I’ve worked with four Millett Hall special events managers throughout my university career.
Millett still faithfully and efficiently fulfills its original intent as a multi-purpose facility. The building hosts athletic events, ROTC, concerts, speakers, the President’s Ball, graduation and more. At last count, capacity was 9,135. Basketball attendance averages 2,200. Simon & Garfunkel, James Taylor and the Queen’s Black Watch came close to filling Millett. Basketball games? Rarely! It’ll take winning records to draw crowds and increase tourism.
Arena seats have seldom been filled in the four decades I’ve lived in Oxford. The basketball coach wants fans close to the floor. That’s been done before with portable bleachers at the north end.

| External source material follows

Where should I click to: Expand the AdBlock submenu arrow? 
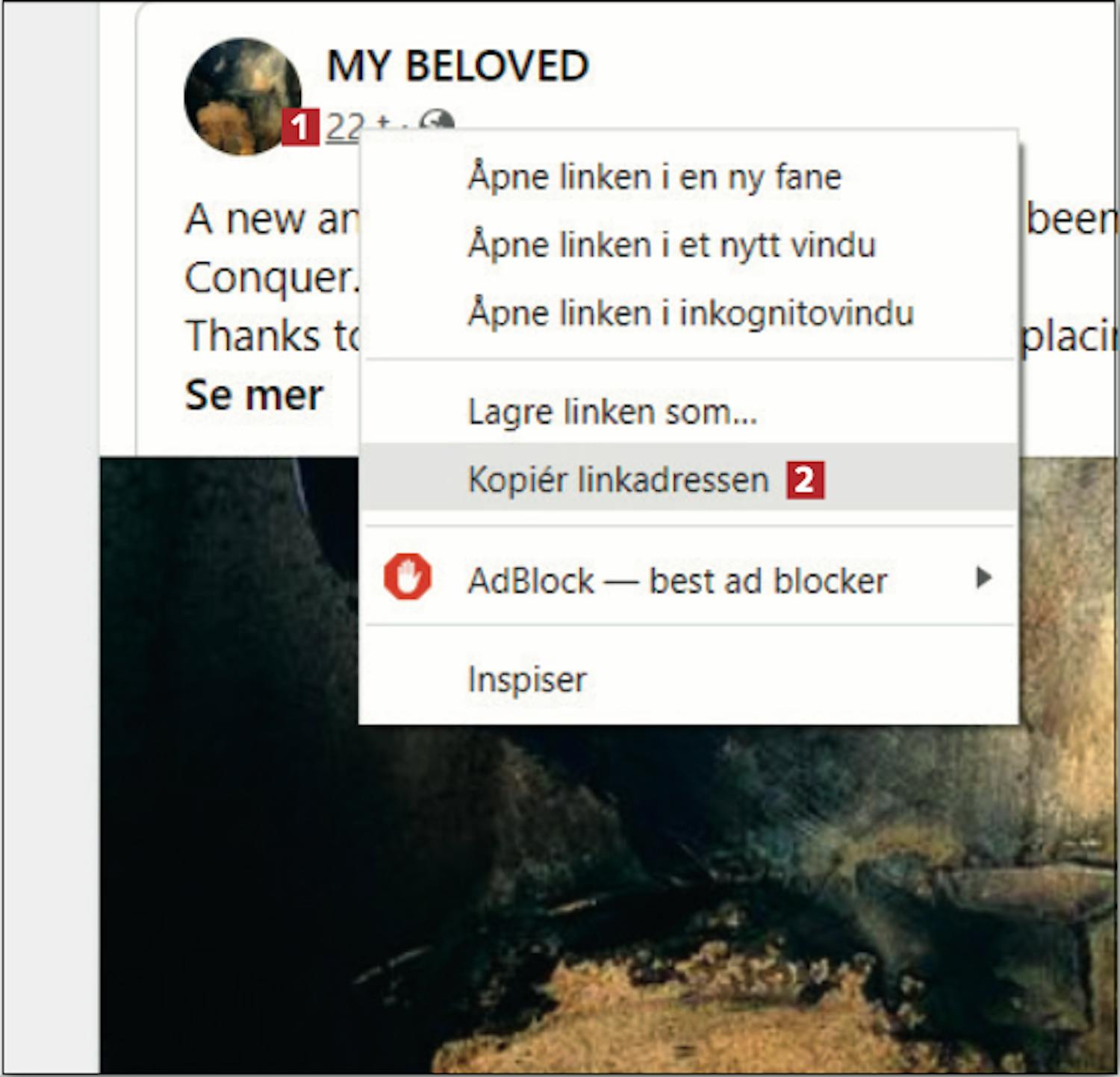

An unnecessary arena, costing millions, underscores the folly of Miami University demolishing another valuable building. Preservation and maintaining existing campus buildings should be foremost. Millett represents a substantial investment in energy and resources, costing $7.5 million when it was constructed in 1967-68. Structural trusses were cast in England! Solid, polished terrazzo floors surround the concourse with imported Italian glass wall tiles — proof of 57 years of care. It is a remarkable, solidly built structure and architectural keystone at the north end of campus.

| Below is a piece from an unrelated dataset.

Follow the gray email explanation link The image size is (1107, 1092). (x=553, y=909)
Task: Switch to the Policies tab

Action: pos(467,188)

Compared to university expenditures, the costs to maintain Millett are dollars well spent. If the university can bulldoze for the business school, rationalize the destruction of serviceable buildings for a $46 million student center, justify cost overruns for the ice rink and spend thousands to upgrade Lewis Place, it can afford to rehab Millett, as needed. A Millett upgrade is tens of millions less than the $200 million estimate for an unnecessary new arena on Cook Field.
Offering a millionaire’s name on a new building should never justify an old building’s destruction, nor should the university cater to one whining sport.
Kathleen Zien is a 2006 Oxford Citizen of the Years recipient.